§ **Vos consignes**: Reproduisez mot pour mot toutes les lignes des enregistrements ci-dessous, s'il vous plaît. Laissez les images de côté dans votre réponse.

────────────────────

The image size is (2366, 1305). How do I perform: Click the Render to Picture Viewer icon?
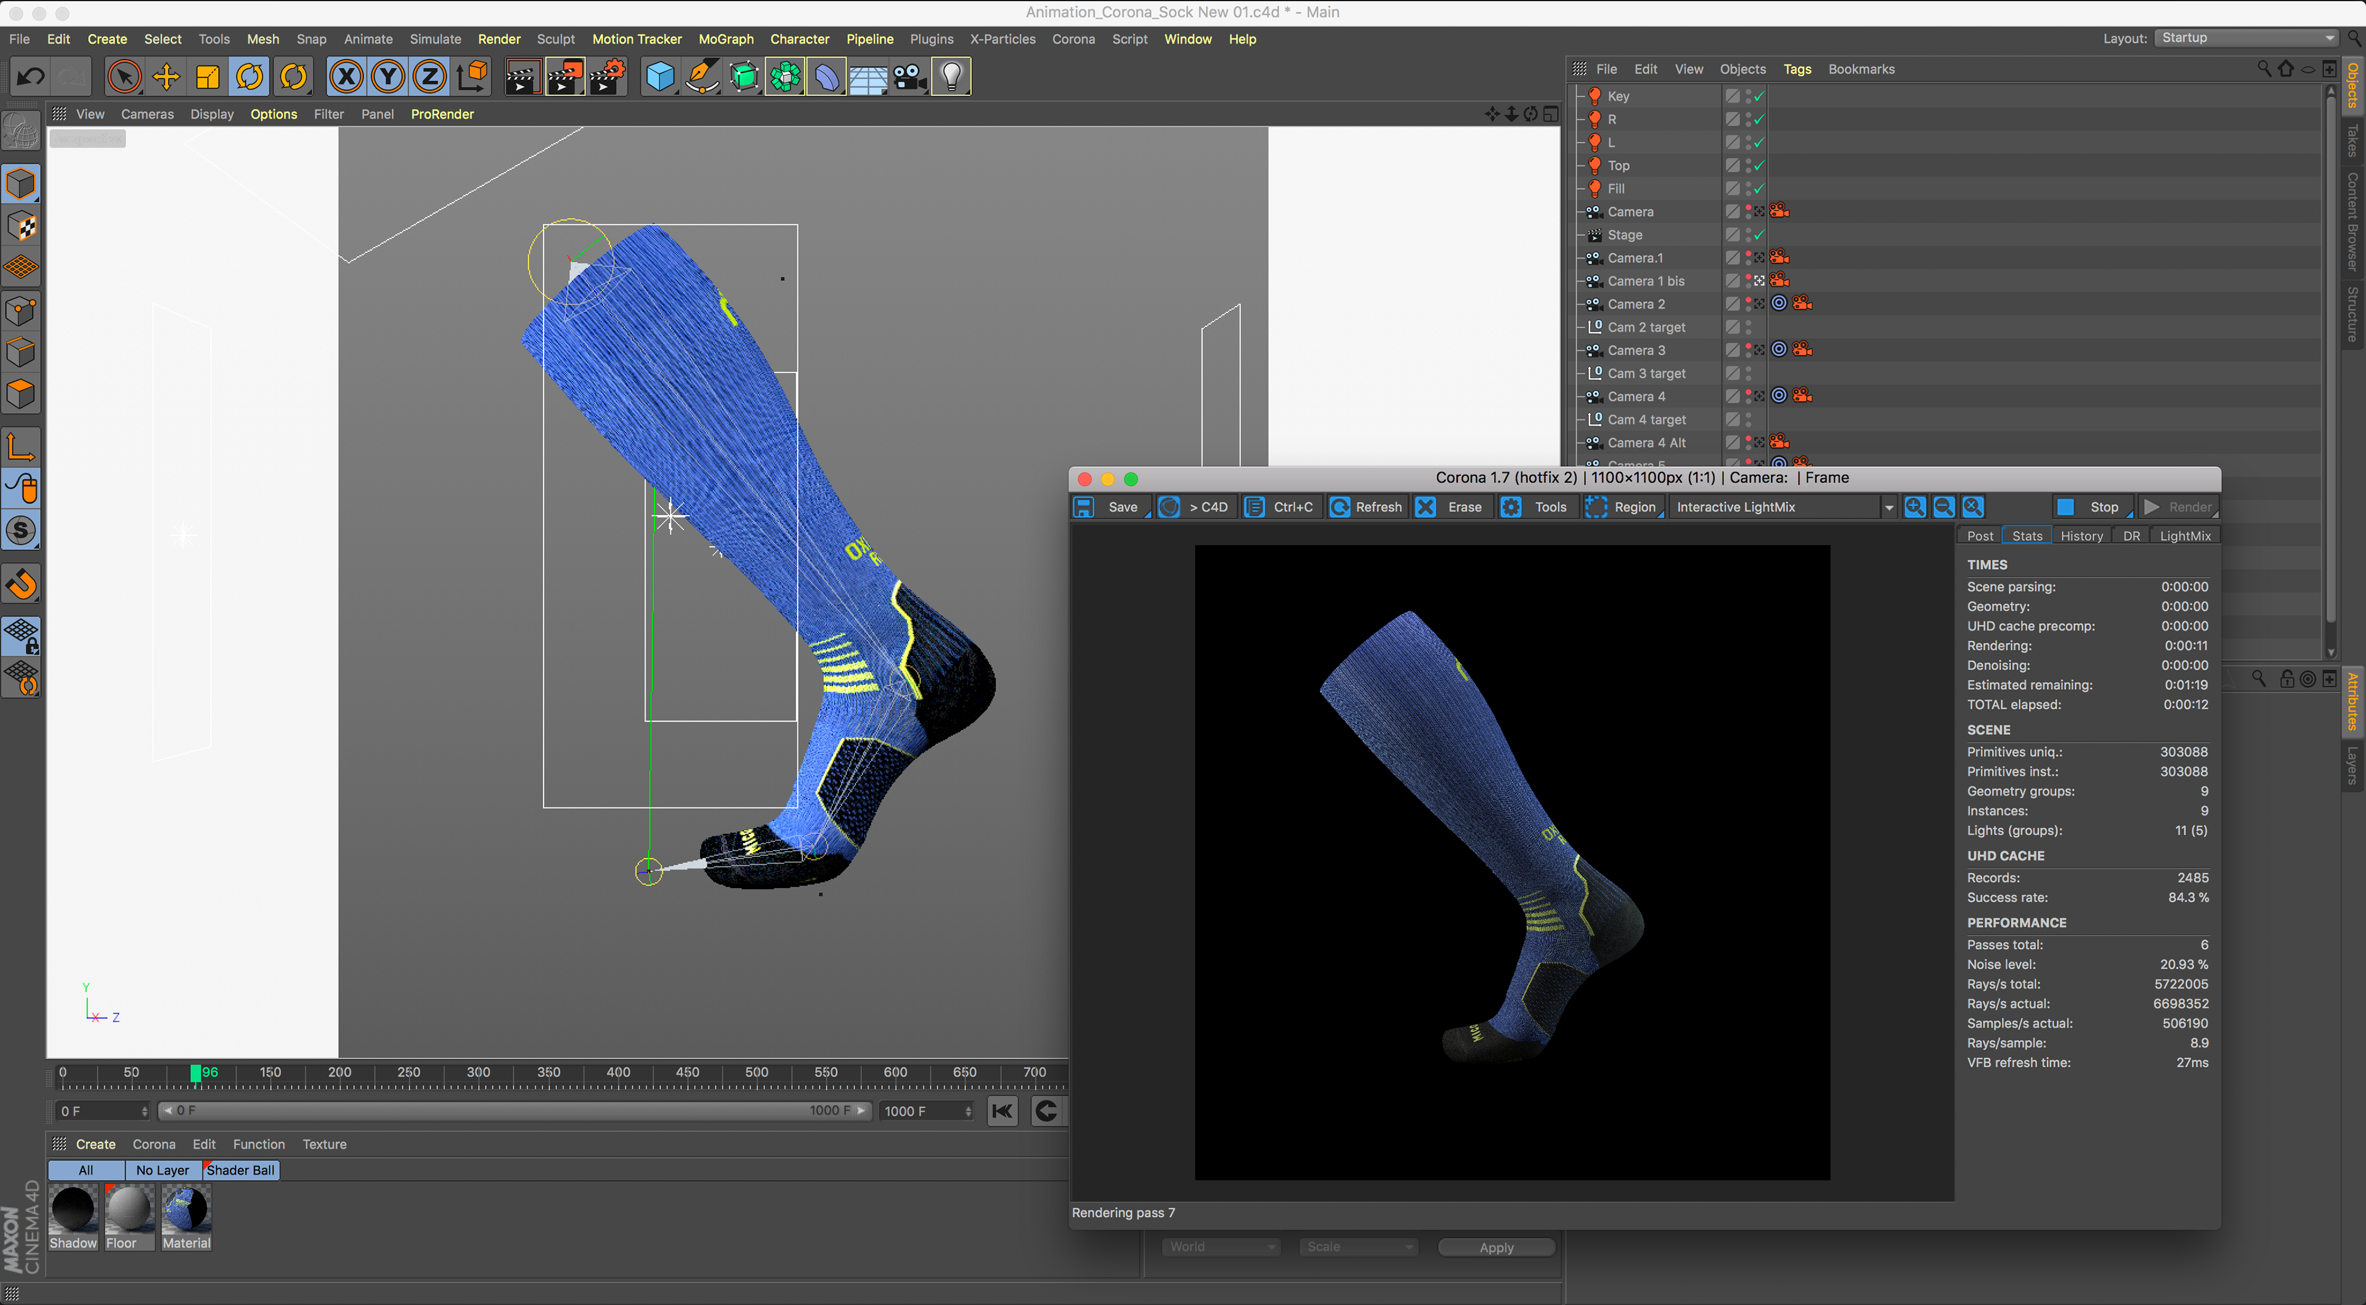(564, 77)
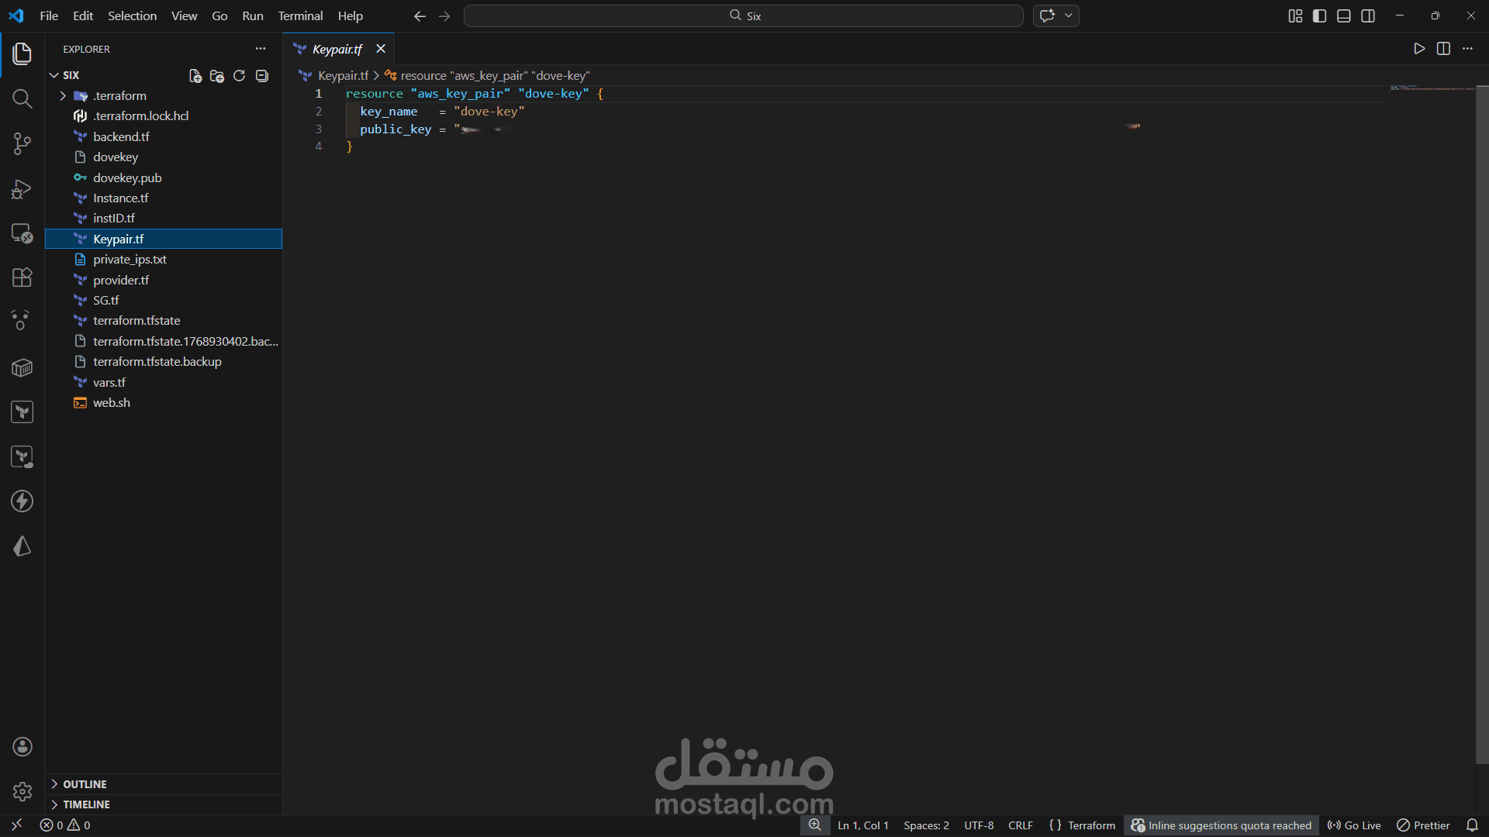Toggle the bottom panel layout button
The width and height of the screenshot is (1489, 837).
pos(1344,16)
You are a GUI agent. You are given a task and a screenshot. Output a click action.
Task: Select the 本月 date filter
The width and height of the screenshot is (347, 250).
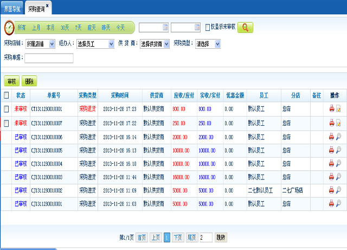click(50, 27)
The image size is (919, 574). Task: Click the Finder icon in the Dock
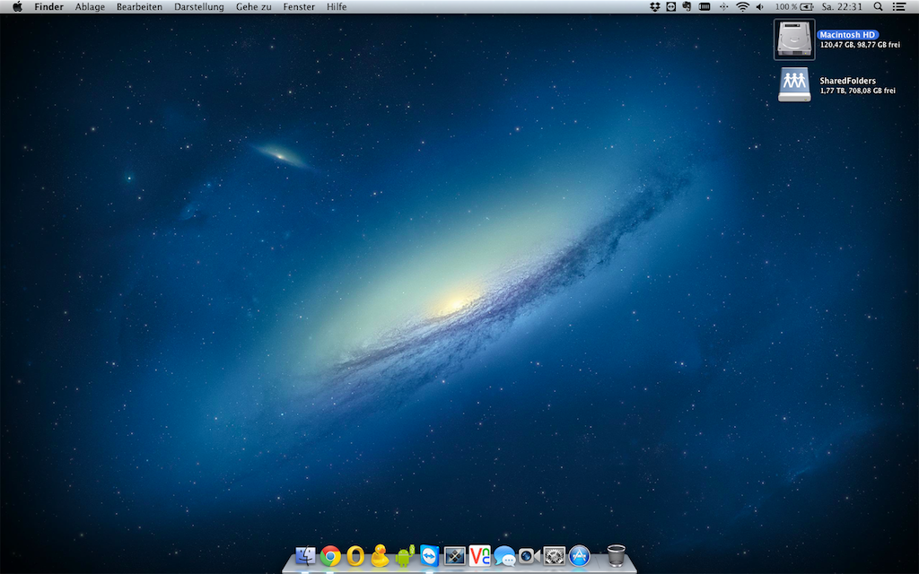pos(305,556)
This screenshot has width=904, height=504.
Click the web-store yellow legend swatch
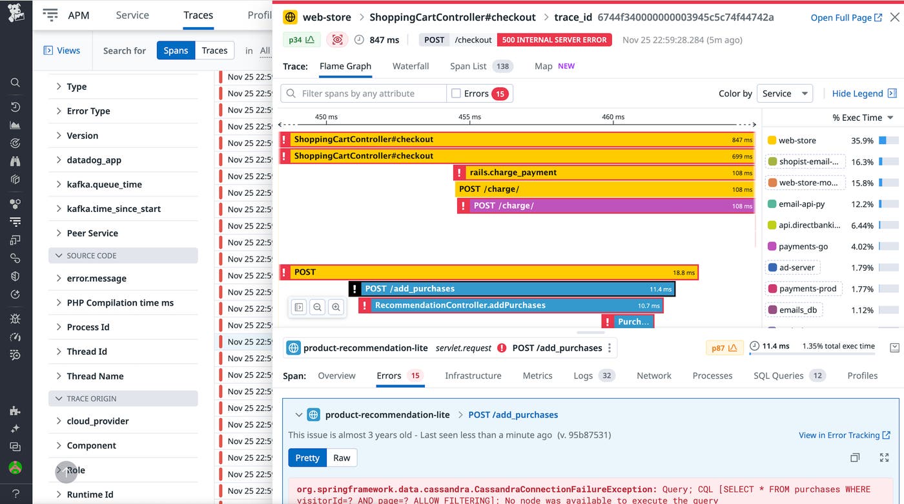coord(772,140)
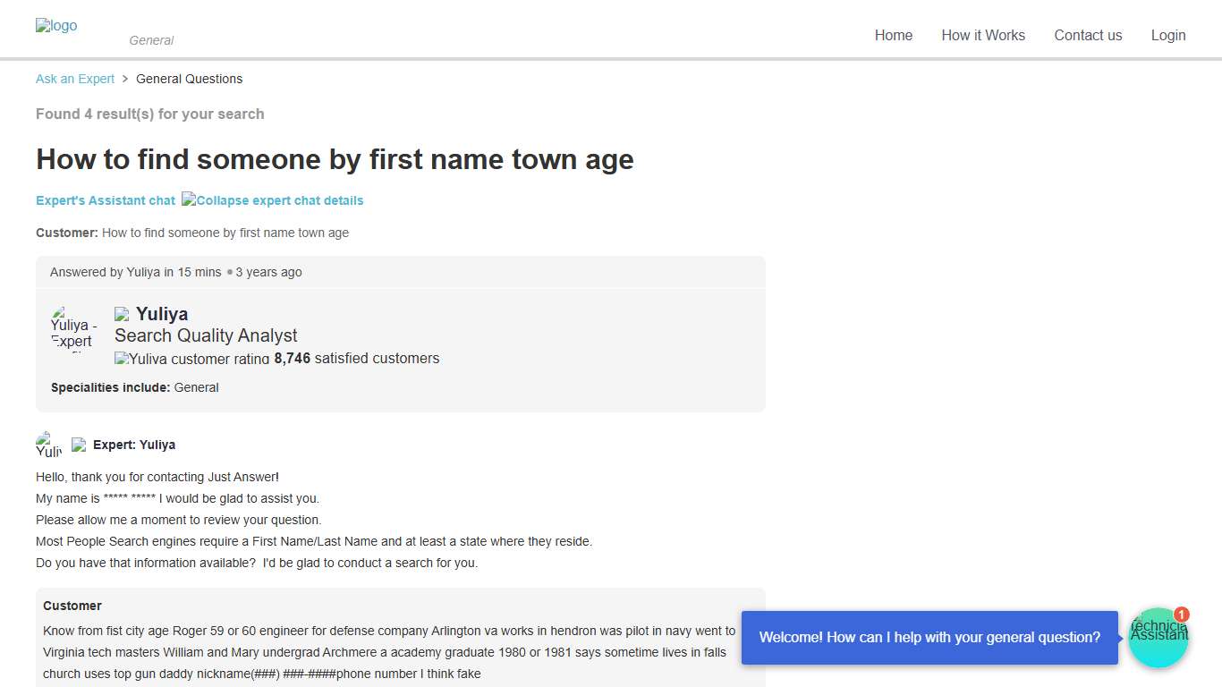Click the Contact us navigation item
The image size is (1222, 687).
pyautogui.click(x=1088, y=35)
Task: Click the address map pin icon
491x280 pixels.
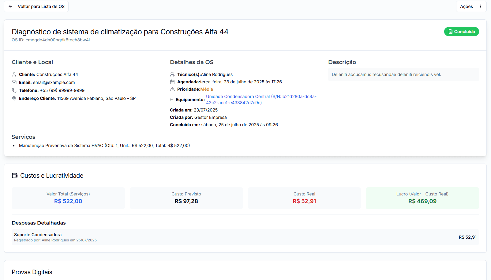Action: point(14,98)
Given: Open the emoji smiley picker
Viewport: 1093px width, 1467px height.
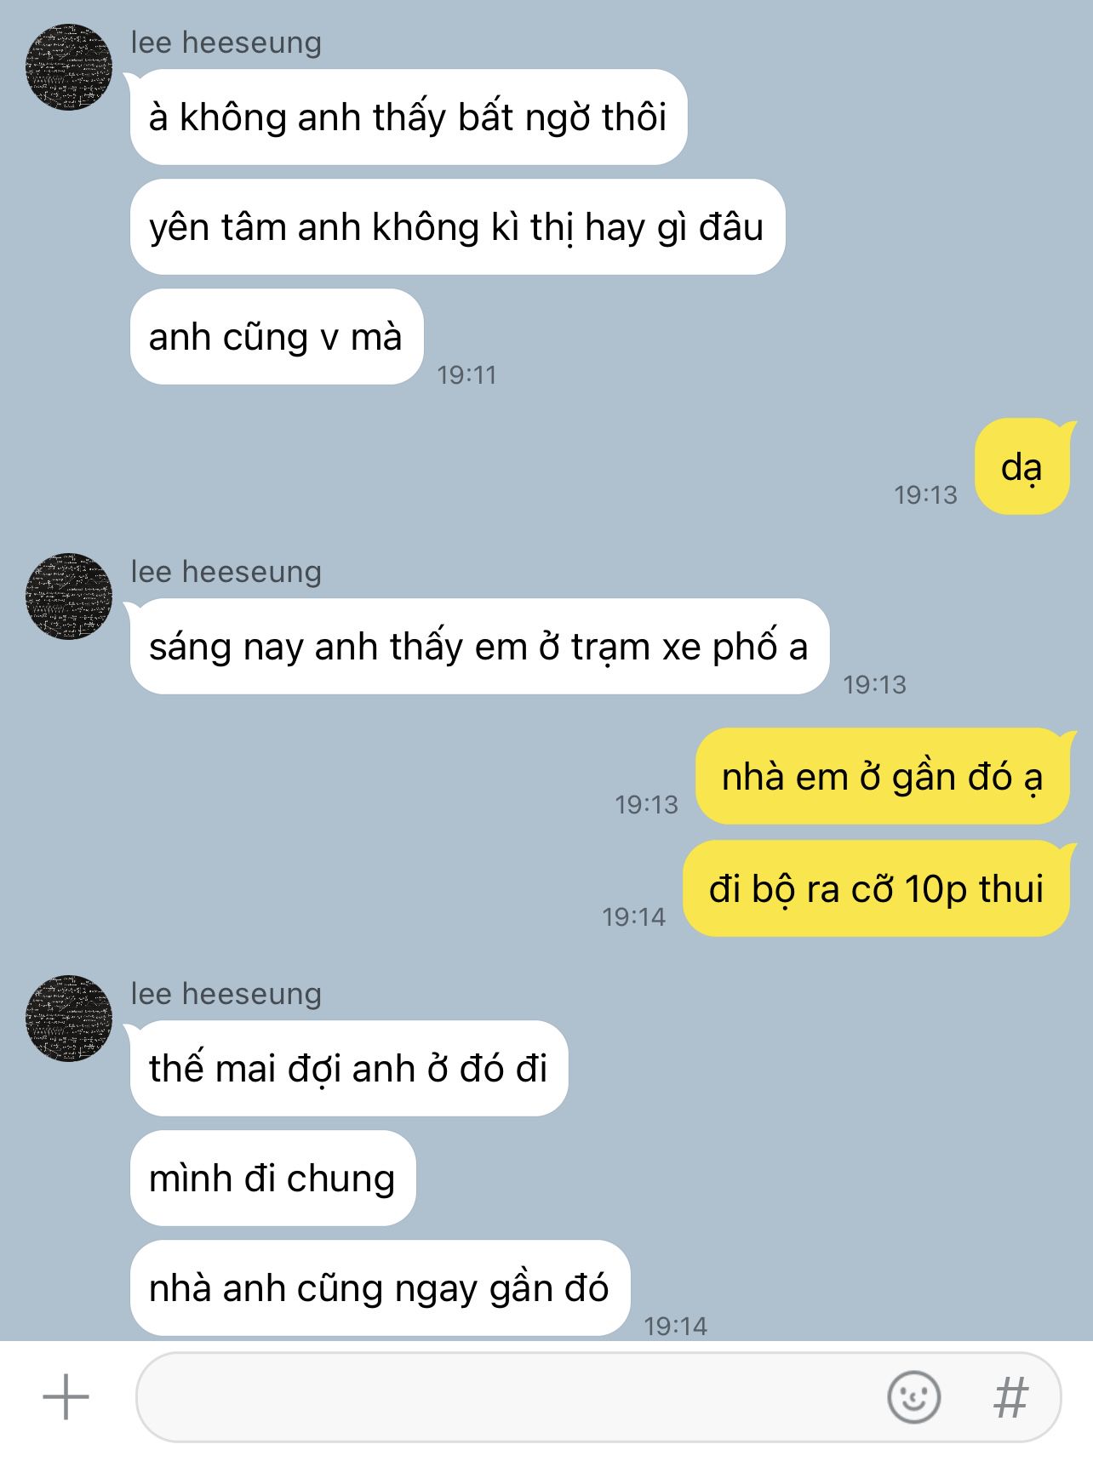Looking at the screenshot, I should click(x=913, y=1397).
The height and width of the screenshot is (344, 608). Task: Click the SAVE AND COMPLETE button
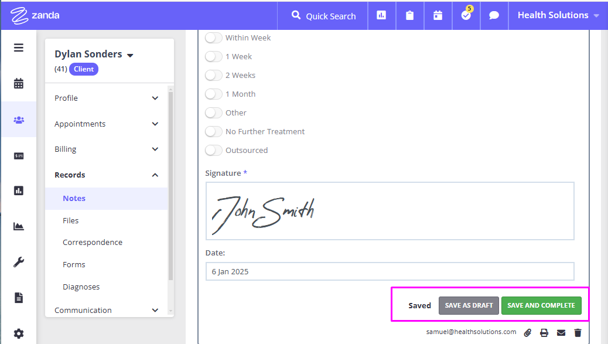(x=541, y=305)
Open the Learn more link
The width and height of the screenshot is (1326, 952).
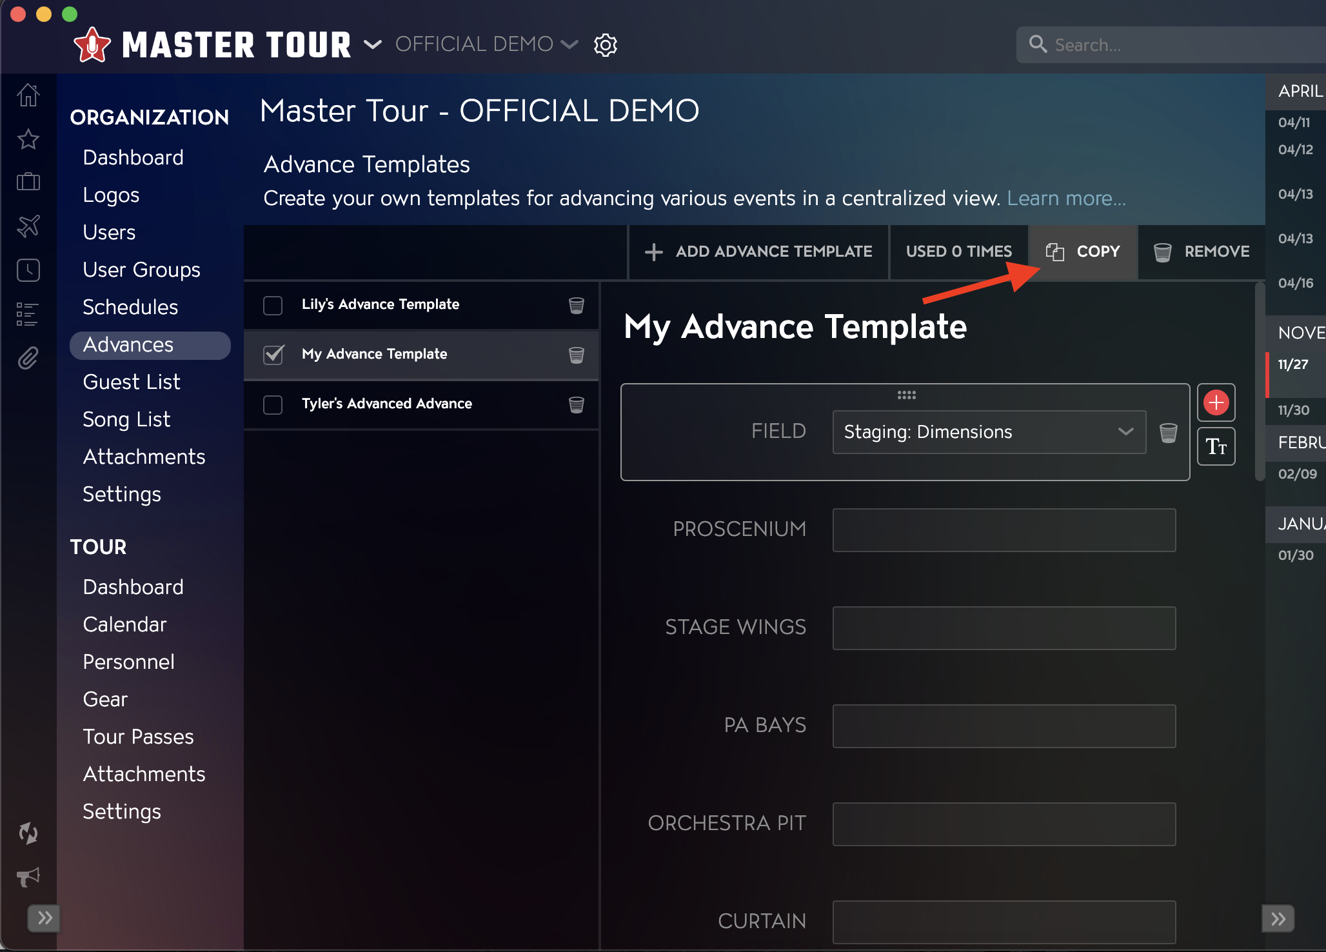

────────────────────

§ **Le résultat**:
The image size is (2366, 1305). How do I perform: Click the Render to Picture Viewer icon?
(564, 77)
Toggle the bottom panel layout button
The width and height of the screenshot is (1489, 837).
pos(1344,16)
You are a GUI agent. You are given a task and a screenshot. Output a click action.
Task: Select the 本月 date filter
The width and height of the screenshot is (347, 250).
click(50, 27)
The image size is (919, 574). Task: Click the Finder icon in the Dock
pos(305,556)
This screenshot has width=904, height=504.
Click the web-store yellow legend swatch
coord(772,140)
Click the Contact us navigation item
The image size is (1222, 687).
pyautogui.click(x=1088, y=35)
Task: Click the address map pin icon
491x280 pixels.
Action: point(14,98)
Given: Open the emoji smiley picker
Viewport: 1093px width, 1467px height.
Looking at the screenshot, I should click(x=913, y=1397).
The height and width of the screenshot is (344, 608). Task: Click the SAVE AND COMPLETE button
(x=541, y=305)
Open the Learn more link
The width and height of the screenshot is (1326, 952).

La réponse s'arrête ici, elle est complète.